WHAT IS NEEDED: Repeat the material in full. Keep every line exactly as it is.
.....
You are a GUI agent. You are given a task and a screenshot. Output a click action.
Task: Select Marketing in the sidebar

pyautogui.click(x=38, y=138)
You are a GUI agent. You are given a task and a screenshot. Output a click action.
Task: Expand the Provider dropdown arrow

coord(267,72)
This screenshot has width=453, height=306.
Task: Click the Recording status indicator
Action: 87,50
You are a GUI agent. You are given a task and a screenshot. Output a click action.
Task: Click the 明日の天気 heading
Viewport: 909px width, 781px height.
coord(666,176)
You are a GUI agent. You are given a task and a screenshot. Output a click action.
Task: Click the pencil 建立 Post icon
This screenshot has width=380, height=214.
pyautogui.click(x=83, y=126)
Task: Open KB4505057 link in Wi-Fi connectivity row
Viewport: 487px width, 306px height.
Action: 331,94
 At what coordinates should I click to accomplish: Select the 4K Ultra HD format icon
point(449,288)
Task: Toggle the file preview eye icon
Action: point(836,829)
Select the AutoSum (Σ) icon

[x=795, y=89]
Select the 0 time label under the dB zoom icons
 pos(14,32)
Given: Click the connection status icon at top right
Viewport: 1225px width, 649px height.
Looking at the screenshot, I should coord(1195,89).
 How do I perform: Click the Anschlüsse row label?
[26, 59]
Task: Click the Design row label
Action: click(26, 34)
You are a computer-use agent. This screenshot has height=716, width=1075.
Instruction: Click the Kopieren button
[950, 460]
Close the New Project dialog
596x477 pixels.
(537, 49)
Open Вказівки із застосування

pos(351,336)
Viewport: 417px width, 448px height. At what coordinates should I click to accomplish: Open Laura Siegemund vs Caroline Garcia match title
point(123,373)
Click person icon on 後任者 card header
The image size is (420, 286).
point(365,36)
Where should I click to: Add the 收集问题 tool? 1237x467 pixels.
.....
ANSWER SPACE:
You are a GUI agent. You are given a task and a screenshot. Output a click action.
Task: Select Marketing in the sidebar

pyautogui.click(x=38, y=138)
You are a GUI agent. You are given a task and a screenshot. Output a click action.
Task: Expand the Provider dropdown arrow

coord(267,72)
This screenshot has width=453, height=306.
Task: Click the Recording status indicator
Action: 87,50
You are a GUI agent. You are given a task and a screenshot. Output a click action.
Task: Click the 明日の天気 heading
Viewport: 909px width, 781px height.
coord(666,176)
You are a GUI agent. You are given a task and a screenshot. Output a click action.
Task: Click the pencil 建立 Post icon
This screenshot has width=380, height=214.
pyautogui.click(x=83, y=126)
Task: Open KB4505057 link in Wi-Fi connectivity row
Viewport: 487px width, 306px height.
Action: 331,94
 At what coordinates should I click to accomplish: Select the 4K Ultra HD format icon
point(449,288)
Task: Toggle the file preview eye icon
Action: point(836,829)
Select the AutoSum (Σ) icon

[x=795, y=89]
Select the 0 time label under the dB zoom icons
 pos(14,32)
Given: Click the connection status icon at top right
Viewport: 1225px width, 649px height.
Looking at the screenshot, I should coord(1195,89).
 How do I perform: Click the Anschlüsse row label?
[26, 59]
Task: Click the Design row label
Action: click(26, 34)
You are a computer-use agent. This screenshot has height=716, width=1075.
Instruction: Click the Kopieren button
[950, 460]
Close the New Project dialog
596x477 pixels.
(537, 49)
Open Вказівки із застосування

pos(351,336)
Viewport: 417px width, 448px height. At what coordinates should I click to accomplish: Open Laura Siegemund vs Caroline Garcia match title
point(123,373)
Click person icon on 後任者 card header
The image size is (420, 286).
point(365,36)
Where should I click to: Add the 收集问题 tool? 1237x467 pixels.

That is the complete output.